• [Consignes]
a - Relevez toutes les personnes désignées par leur nom dans le texte sur la réforme des retraites.
b - Prolongez le texte sur la réforme des retraites à partir de sa dernière phrase.
── Texte extrait ──
La recherche d’un accord

« Nous attendons un mot précis dans la déclaration de politique générale du Premier ministre, celui de suspension », rappelle un parlementaire PS. Ouvert à la réouverture d’un débat sur le report de l’âge légal de départ à la retraite de 62 à 64 ans, François Bayrou s’est en revanche toujours montré opposé à un gel de son déploiement sans solution de financement. Mais plusieurs signaux laissent penser que le locataire de Matignon pourrait changer son fusil d’épaule pour garantir la stabilité de son gouvernement. La présidente de l’Assemblée nationale, Yaël Braun-Pivet, a notamment estimé sur franceinfo qu’il était possible d’« arrêter » la réforme le temps d’entamer « un cycle très court de discussions ».

Un avis que ne partage pas son homologue LR du Sénat, Gérard Larcher : « Le message est clair : ni suspension ni abrogation ! Mardi, le premier ministre fera le choix. Au Sénat, je ne conduirai pas une procédure de suspension ou d’abrogation », a-t-il averti auprès du Parisien. « Suspendre une réforme votée et dont l’application démarre, c’est une absurdité sans nom », abonde le sénateur LR des Hauts-de-Seine Roger Karoutchi auprès de Public Sénat. Plusieurs interlocuteurs de gauche voient dans l’agacement de certains responsables de droite le signe d’un vacillement de l’exécutif, qui pourrait bien céder aux principales demandes de la gauche. « Revenir sur la réforme des retraites sans proposer la moindre piste de financement, c’est irresponsable », a aussi alerté Laurent Wauquiez, le chef de file des députés de la Droite républicaine dans les colonnes du Parisien.
───
── Données fournies ──
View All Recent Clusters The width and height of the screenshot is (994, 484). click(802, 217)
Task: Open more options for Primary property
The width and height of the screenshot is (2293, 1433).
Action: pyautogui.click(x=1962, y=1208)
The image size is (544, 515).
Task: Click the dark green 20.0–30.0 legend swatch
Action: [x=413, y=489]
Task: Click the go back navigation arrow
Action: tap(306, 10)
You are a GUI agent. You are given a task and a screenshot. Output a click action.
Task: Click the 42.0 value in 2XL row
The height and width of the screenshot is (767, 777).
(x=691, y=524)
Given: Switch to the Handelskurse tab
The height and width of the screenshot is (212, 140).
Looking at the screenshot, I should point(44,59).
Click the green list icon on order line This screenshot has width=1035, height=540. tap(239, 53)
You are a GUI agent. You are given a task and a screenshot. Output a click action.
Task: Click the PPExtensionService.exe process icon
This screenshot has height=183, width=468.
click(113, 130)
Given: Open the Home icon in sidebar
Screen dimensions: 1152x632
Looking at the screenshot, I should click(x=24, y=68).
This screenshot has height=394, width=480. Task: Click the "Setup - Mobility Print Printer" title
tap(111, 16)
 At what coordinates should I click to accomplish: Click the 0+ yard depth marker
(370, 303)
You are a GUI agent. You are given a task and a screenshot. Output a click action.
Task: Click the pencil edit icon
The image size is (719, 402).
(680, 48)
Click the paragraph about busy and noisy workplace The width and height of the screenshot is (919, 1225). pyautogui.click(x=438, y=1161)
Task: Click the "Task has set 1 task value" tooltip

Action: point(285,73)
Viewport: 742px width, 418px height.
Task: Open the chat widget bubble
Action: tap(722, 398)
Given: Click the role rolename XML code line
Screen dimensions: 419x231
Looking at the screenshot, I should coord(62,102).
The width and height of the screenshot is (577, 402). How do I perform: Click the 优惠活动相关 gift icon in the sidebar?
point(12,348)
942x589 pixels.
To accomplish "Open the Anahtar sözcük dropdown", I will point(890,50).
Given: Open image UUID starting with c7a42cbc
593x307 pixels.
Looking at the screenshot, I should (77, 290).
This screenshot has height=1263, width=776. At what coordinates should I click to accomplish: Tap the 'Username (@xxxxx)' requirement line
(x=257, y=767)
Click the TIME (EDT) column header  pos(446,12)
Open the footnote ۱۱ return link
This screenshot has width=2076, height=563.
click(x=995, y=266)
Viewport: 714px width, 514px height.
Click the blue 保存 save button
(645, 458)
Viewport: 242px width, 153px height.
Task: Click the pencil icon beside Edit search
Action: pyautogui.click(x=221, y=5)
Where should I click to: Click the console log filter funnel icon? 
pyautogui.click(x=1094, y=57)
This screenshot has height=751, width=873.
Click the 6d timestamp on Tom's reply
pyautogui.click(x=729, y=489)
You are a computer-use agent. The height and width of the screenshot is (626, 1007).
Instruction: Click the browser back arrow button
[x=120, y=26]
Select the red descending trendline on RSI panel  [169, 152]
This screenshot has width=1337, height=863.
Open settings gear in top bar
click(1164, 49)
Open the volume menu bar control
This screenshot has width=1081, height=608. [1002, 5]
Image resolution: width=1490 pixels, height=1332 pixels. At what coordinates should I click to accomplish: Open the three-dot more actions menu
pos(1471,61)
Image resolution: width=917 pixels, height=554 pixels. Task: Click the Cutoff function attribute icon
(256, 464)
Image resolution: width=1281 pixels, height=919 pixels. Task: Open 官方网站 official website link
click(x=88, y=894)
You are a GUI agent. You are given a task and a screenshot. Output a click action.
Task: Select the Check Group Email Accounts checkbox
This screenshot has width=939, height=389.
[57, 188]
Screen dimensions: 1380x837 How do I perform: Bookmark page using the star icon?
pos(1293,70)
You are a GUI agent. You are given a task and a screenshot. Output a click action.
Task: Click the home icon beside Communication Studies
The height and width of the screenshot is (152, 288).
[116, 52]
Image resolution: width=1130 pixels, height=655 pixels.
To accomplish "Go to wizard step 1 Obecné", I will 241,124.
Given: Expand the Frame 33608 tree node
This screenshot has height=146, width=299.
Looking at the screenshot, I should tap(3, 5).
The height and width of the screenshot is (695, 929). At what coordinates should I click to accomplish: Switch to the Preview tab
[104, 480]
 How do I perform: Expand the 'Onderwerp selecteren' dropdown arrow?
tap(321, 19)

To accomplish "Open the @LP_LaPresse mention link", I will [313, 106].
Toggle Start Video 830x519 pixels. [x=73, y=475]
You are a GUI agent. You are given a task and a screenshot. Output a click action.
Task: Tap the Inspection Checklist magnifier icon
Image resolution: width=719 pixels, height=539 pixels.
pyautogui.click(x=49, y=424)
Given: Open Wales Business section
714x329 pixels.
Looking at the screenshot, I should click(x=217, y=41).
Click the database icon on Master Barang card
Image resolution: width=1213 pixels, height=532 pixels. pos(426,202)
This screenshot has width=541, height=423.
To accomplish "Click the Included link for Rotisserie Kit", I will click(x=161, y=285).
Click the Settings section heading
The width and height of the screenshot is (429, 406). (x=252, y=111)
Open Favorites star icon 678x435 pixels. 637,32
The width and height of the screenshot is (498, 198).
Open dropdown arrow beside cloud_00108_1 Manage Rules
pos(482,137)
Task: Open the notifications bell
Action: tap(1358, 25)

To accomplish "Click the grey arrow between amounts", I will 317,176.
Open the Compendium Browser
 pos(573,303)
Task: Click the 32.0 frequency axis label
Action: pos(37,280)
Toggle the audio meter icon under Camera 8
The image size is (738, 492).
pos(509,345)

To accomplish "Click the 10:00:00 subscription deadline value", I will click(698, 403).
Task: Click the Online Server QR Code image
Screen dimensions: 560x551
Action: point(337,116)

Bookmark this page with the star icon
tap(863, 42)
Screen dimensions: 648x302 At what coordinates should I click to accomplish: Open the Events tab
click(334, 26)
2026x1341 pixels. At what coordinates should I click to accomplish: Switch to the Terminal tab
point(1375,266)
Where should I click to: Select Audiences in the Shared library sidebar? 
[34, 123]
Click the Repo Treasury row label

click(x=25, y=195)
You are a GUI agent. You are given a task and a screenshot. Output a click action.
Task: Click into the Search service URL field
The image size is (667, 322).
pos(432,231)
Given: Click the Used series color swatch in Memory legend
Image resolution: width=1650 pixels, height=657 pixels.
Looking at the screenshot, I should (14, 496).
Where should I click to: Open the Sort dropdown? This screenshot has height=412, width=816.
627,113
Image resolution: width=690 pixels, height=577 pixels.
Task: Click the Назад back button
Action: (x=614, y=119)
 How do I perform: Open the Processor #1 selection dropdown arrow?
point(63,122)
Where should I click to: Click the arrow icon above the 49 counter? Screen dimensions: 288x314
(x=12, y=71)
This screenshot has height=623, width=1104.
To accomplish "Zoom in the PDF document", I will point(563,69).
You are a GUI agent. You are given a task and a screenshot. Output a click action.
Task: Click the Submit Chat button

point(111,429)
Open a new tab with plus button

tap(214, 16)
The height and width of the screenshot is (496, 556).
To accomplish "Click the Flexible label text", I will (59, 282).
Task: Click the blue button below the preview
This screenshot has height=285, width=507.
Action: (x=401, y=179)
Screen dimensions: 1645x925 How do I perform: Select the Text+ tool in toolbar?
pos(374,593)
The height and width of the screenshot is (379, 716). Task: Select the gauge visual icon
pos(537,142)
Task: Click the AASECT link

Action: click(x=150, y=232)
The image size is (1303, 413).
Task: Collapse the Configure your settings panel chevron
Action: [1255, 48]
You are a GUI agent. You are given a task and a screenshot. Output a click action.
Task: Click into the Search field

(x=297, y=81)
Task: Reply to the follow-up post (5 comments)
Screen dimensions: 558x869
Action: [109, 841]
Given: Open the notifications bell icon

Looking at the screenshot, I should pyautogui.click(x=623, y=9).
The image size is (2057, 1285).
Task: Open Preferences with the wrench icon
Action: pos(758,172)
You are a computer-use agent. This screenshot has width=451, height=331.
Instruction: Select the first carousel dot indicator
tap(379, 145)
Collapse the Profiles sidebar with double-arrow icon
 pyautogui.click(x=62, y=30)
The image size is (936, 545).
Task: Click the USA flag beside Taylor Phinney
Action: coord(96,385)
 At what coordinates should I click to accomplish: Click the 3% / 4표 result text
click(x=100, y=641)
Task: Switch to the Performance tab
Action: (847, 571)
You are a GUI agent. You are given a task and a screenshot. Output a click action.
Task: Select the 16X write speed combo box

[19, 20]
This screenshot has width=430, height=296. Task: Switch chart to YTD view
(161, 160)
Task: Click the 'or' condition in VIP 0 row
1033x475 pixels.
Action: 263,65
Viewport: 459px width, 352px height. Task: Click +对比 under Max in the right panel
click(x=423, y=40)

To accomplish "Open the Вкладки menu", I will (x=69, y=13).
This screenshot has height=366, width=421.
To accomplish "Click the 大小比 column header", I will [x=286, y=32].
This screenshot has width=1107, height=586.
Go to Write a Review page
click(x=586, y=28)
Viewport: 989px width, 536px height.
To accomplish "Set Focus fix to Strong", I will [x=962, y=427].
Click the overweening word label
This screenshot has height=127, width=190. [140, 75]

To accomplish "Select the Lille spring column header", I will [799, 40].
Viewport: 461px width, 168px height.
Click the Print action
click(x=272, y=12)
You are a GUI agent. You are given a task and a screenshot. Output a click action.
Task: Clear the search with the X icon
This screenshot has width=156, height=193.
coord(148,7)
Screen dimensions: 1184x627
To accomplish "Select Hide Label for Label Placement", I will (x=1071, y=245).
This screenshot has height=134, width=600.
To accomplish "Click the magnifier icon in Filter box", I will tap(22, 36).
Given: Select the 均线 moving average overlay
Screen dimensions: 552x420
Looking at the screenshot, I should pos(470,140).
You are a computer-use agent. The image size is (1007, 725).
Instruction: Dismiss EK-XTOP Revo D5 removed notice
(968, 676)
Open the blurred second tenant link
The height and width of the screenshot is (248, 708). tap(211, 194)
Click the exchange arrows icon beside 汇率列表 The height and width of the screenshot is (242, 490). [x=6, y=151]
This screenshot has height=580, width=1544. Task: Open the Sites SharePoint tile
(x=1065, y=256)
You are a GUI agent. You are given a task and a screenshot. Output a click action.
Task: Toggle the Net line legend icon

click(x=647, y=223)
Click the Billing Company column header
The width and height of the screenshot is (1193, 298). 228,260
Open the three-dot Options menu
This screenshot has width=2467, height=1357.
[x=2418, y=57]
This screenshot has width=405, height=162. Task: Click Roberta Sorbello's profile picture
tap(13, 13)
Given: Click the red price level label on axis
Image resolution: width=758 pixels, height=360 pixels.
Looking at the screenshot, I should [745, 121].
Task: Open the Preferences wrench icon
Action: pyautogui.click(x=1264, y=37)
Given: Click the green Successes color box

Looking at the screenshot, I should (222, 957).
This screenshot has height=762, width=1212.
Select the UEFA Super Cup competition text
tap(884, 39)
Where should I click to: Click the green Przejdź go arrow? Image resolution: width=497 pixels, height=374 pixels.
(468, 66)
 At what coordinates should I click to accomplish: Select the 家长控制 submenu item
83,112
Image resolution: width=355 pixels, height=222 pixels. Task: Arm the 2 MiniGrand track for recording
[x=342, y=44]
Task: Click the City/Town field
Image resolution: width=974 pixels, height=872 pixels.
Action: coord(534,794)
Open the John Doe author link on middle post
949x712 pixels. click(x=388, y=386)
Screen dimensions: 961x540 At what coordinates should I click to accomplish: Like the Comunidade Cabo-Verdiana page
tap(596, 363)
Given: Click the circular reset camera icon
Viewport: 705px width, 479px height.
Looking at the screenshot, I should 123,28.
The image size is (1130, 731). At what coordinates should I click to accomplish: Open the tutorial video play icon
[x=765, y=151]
───
• [Réponses rédigées]
a - François Bayrou, Yaël Braun-Pivet, Gérard Larcher, Roger Karoutchi, Laurent Wauquiez

b -
« Je navigue entre deux sentiments. Les échanges avec les ministres sont plus nourris qu’ils ne l’ont jamais été sous Michel Barnier, et je sens une inflexion du côté des députés macronistes avec lesquels j’ai pu discuter. Mais ce qui m’inquiète, c’est l’arbitrage du Premier ministre », confie Alexandre Ouizille. D’autant que le gel du dispositif menace de poser de nombreuses difficultés techniques à l’exécutif, qui pourrait être contraint de passer par un texte de loi, comme nous vous l’expliquions ici.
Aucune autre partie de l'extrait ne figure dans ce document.